Perhaps that is why I continue to keep the hibiscus. The blossoms are a reminder that
I am still alive, with things to accomplish, and things to enjoy. Like the character George
Bailey, in Frank Capra's classic film, It's A Wonderful Life, who has been shown what a
dismal place his world would be if he had never been born, but then he finds his little
girl's rose-petals in his watch-pocket, and realizes that he is still alive, with all of the good
things in life to still be appreciated.
So, perhaps the hibiscus trees and I will make it through another year together. But
who knows?

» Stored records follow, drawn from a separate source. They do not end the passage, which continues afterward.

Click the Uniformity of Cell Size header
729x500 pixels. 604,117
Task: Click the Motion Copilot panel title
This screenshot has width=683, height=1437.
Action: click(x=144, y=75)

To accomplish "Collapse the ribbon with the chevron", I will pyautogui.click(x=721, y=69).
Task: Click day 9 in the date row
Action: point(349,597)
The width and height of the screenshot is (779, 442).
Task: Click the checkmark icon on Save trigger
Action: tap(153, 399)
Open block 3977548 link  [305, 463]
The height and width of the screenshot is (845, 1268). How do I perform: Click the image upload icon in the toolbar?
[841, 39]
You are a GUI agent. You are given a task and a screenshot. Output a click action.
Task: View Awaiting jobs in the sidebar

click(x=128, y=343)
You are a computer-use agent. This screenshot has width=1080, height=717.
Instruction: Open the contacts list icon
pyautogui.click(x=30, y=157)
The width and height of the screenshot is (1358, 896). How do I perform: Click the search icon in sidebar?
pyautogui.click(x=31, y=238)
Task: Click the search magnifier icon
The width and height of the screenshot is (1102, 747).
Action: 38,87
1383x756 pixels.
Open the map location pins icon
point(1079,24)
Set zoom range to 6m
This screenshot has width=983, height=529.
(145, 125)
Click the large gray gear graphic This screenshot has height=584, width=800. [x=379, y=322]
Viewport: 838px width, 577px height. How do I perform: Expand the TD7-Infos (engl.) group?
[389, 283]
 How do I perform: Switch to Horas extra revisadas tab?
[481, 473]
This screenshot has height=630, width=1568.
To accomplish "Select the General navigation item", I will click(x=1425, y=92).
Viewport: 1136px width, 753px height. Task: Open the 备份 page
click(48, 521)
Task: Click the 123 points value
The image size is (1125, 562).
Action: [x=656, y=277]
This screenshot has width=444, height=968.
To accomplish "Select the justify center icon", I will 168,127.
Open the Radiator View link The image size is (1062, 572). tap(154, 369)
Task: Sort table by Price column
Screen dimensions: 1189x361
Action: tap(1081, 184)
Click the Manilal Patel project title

Only time will tell.
Saturday, December 31, 2016
An original mixed-media painting
18 X 24", unframed - ( mat & frame, 24 X 30")
$70.00, ( plus $25.00, pack & ship )
( click on image to enlarge )
There are a number of small, English villages, known as "Picturesque" villages, which
are deliberately maintained without any modernization, to look much the same as they did
a couple of centuries or more ago. They are a big draw for the tourism business. But
during the height of the tourist season, they are much less picturesque, because the
narrow, crooked streets become jammed up with tourist buses, cars and people with
cameras, snapping photos in all directions.
In this painting, looking up a street in a village called Bibury, I tried to imagine how the
village might appear, as a soft, fluffy snowfall began to coat the roofs, streets and shrubs,
creating a scene which would be something like gazing into an antique snow-globe. I
hope it conveys the feeling that one of Charles Dickens' characters, or Dickens himself,
might imminently come down the street, whether by pony-cart or carriage.
It would be easy for a wrapped gift to get jostled off the back of an over-loaded,
horse-drawn cart or wagon, and then soon become lost in the falling snow, as I depicted
it, lying there, waiting for rescue. So, what would you imagine is in the lost Christmas gift?
I'll give you my answer
It is the same gift which has been getting lost every year, in every village and city, and
in every country, all around the world. The gift was first offered a couple of millenniums
ago, when a thoughtful, young reformer, stood up to all the entrenched religious and
political powers, which controlled everyone's lives, and offered some words which could
bring peace to all. "Love thy neighbor as thyself!" he said. But they were not ready to
change, and his words cost him his life.
So, when will will of mankind finally be willing to hear the message? Change will not
come until everyone is willing to stand up and say that no one has the right to impose his
beliefs, or his religion, on any one else, or suppress their rights of freedom of speech, or
deprive any one else of life, liberty, property or their own, personal pursuit of happiness.
What is in the eternally lost, Christmas gift? It is love and peace!